最後に、その場所を眺めながら一度深呼吸してみましょう。
この時間に意識したいこと
きれいな部屋を完成させることが目的ではありません。
自分が少し落ち着いて過ごせる余白をつくることが、このワークの目的です。
物を減らさなくても、照明を少し落とす、窓を開ける、季節の花を飾る、肌触りのよい布へ替えるなど、自分に合う整え方があります。
「ここにいると少し呼吸しやすい」と感じられる場所を、暮らしの中に一つずつ増やしていきましょう。
6.職業的ウェルネス|今日果たした役割を一つ認める
仕事や家事、育児、介護などに向き合っていると、できなかったことや残っていることばかりが目に入りやすくなります。
一日の終わりに、今日自分が果たした役割を一つだけ振り返ってみましょう。
ワークの方法
ノートや手帳に、次の一文を書きます。
「今日、私ができたことは____」
大きな成果を書く必要はありません。
時間どおりに出勤した。必要な連絡を終えた。家族の食事を用意した。子どもの話を聞いた。疲れていたけれど、最後まで一つの作業を終えた。
どれも、その日の暮らしを支えた大切な行動です。
書いたあとに、「今日はここまででよい」と心の中で区切りをつけてみましょう。
この時間に意識したいこと
成果の大きさや、誰かからの評価を基準にしないことが大切です。
目立たない仕事や、名前のつかない家事、誰にも気づかれない気遣いも、日々を成り立たせています。
反省や改善について考える時間とは分けて、ここでは「すでにできたこと」だけに目を向けます。

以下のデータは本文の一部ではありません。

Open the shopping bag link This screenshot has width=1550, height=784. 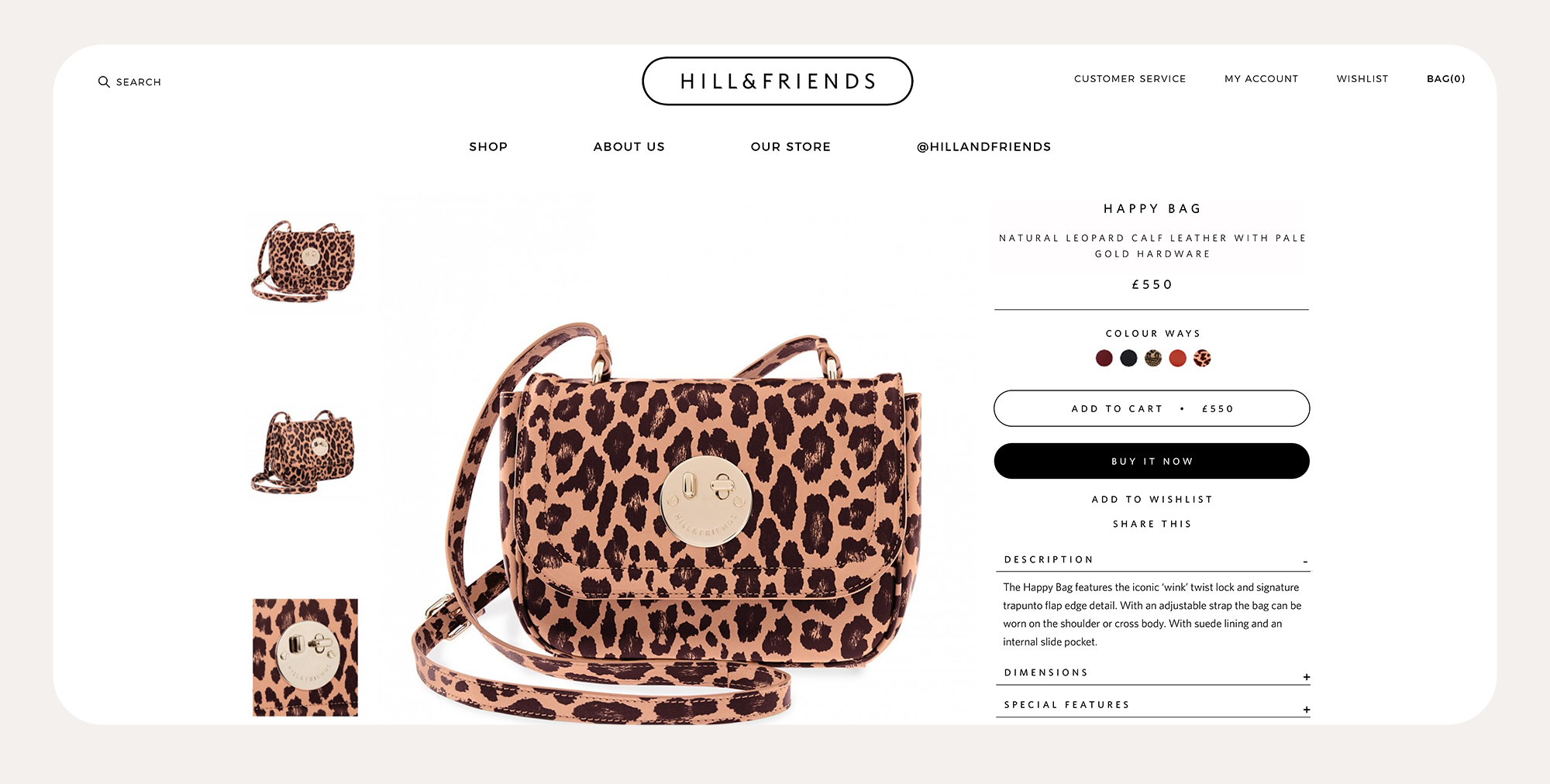click(1446, 79)
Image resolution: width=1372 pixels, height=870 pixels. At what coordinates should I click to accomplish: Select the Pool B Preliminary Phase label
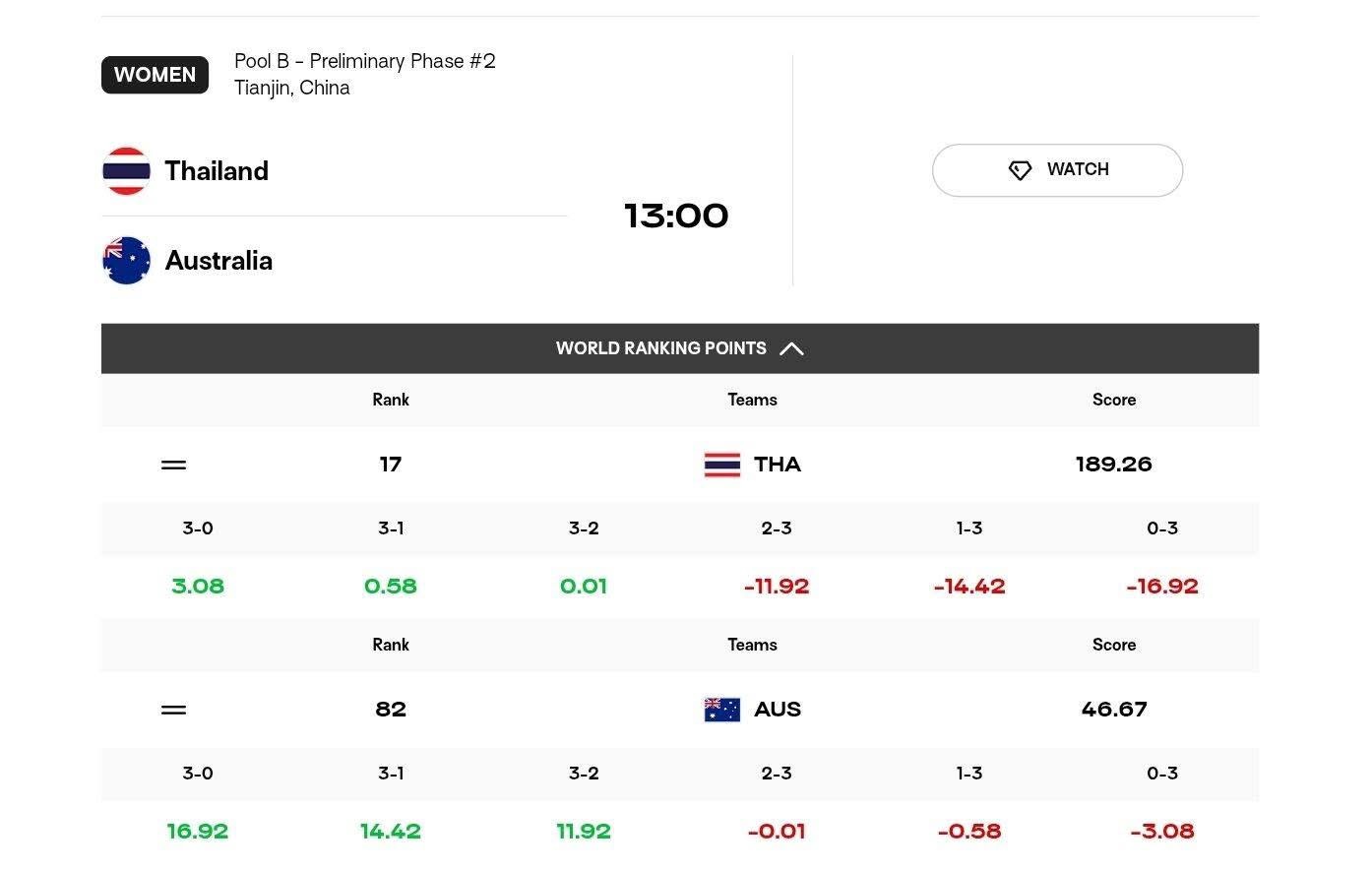[x=365, y=61]
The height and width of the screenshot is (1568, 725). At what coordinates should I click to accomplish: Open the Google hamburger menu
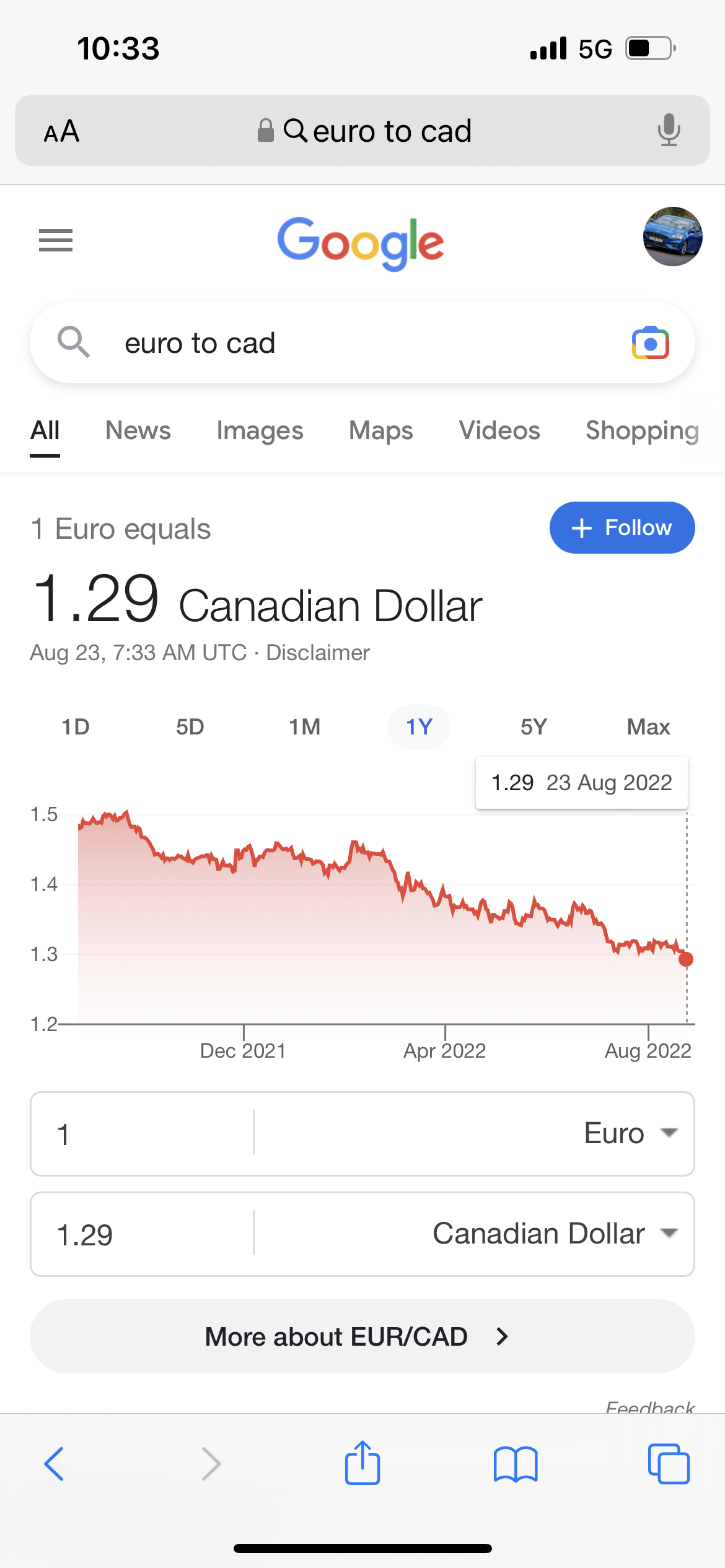pos(56,240)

頑張り続けるためではなく、一日の役割を静かに下ろすための振り返りにしてみてください。
7.霊的ウェルネス|静かな3分間で、大切なものへ戻る
予定や情報に追われる日々の中では、自分が何を感じ、何を大切にしたかったのかが見えにくくなることがあります。
一日のどこかで3分だけ立ち止まり、外側へ向いていた意識を自分の内側へ戻してみましょう。
ワークの方法
静かに過ごせる場所で、椅子に座るか、楽な姿勢になります。
目を閉じても、薄く開けたままでも構いません。
呼吸を変えようとせず、息が入ってくる感覚と、出ていく感覚を静かに見守ります。
考えごとが浮かんだときは、追いかけたり消そうとしたりせず、「今、考えていた」と気づき、再び呼吸へ意識を戻します。

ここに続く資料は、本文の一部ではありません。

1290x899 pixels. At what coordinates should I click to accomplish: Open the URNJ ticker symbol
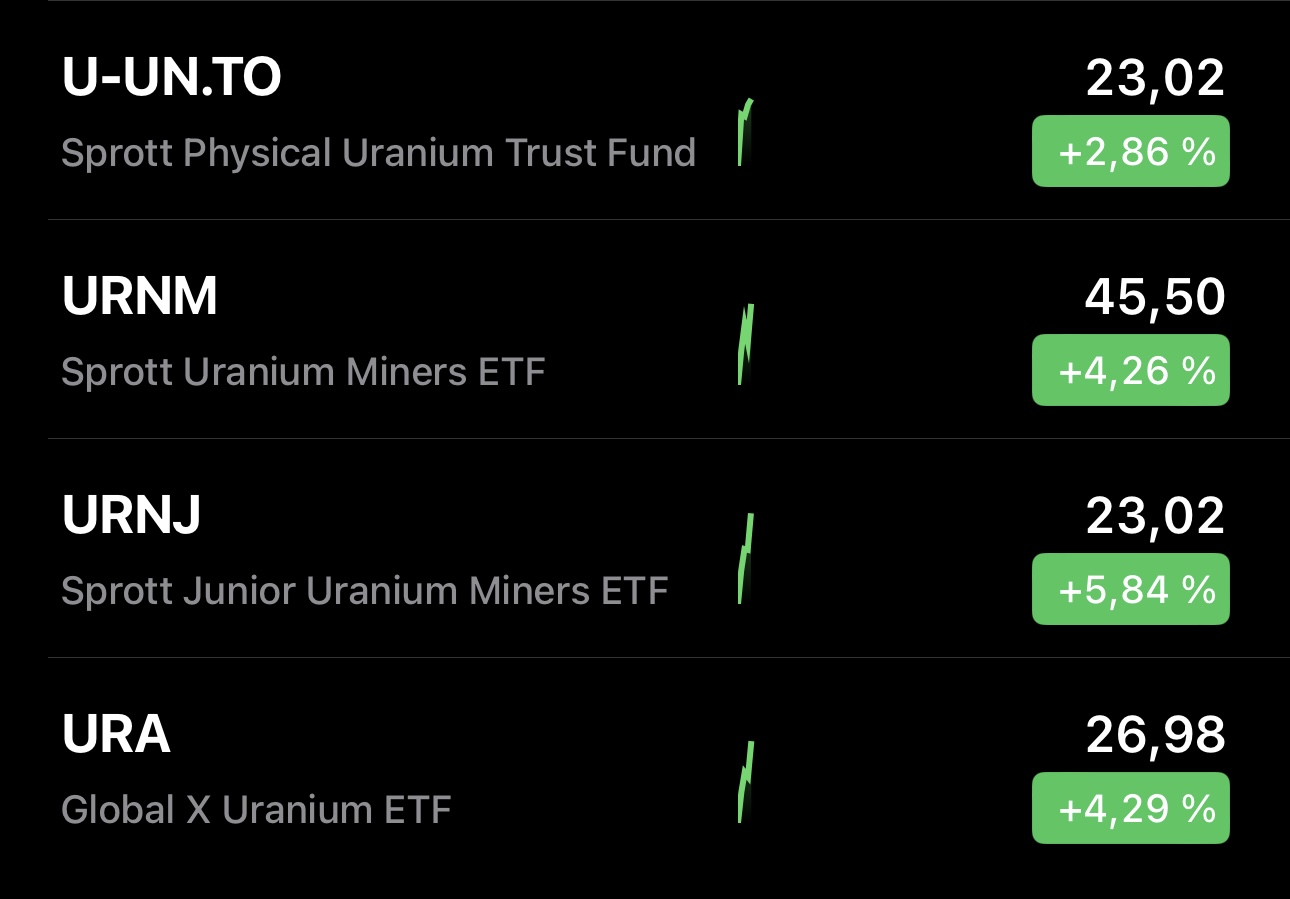click(132, 515)
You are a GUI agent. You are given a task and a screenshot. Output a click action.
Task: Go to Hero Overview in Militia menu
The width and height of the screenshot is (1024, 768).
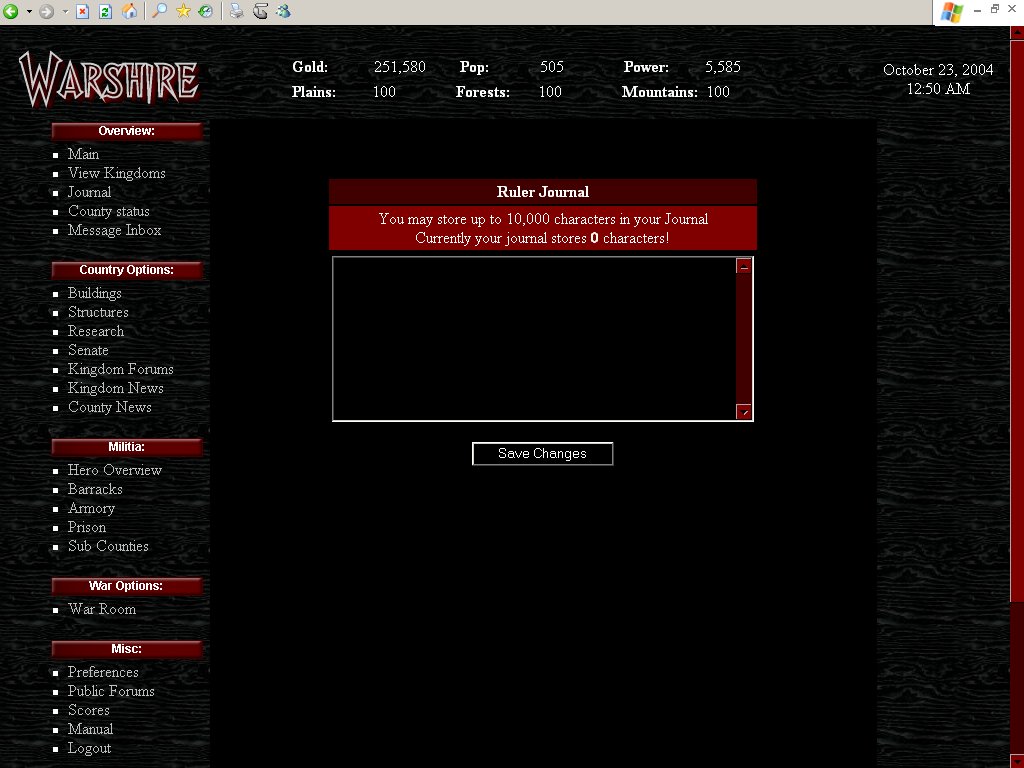pyautogui.click(x=114, y=470)
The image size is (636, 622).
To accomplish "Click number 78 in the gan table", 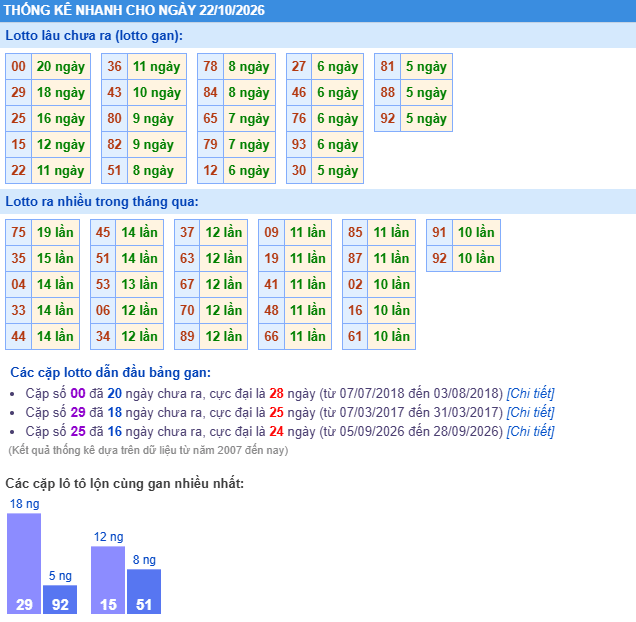I will [x=210, y=67].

3分ほど経ったら、最後に心の中で一つ問いかけてみましょう。
「今の私にとって、本当に大切なことは何だろう」
すぐに答えが浮かばなくても構いません。
この時間に意識したいこと
うまく集中することや、頭の中を空っぽにすることを目指す必要はありません。
思考が浮かぶたびに呼吸へ戻る、その繰り返しが、自分自身へ戻るための静かな時間になります。
呼吸に意識を向けることが合わない場合は、祈る、日記を書く、自然を眺める、好きな音楽を静かに聴くなど、自分が深いところで落ち着ける方法を選んでください。
今の自分に合うワークを選ぶために
どのワークから始めればよいか迷ったときは、今の自分の状態を簡単に振り返ってみましょう。
身体の疲れや緊張が強いと感じるなら、ストレッチから。
気持ちがまとまらず、心の中が落ち着かないなら、感情を一言書くワークから。
毎日が同じことの繰り返しに感じられるなら、小さな問いを残すワークから始めるのもよいでしょう。
誰かとの距離を感じているときは、具体的な感謝を伝える。家にいても落ち着かないときは、身の回りを一か所だけ整える。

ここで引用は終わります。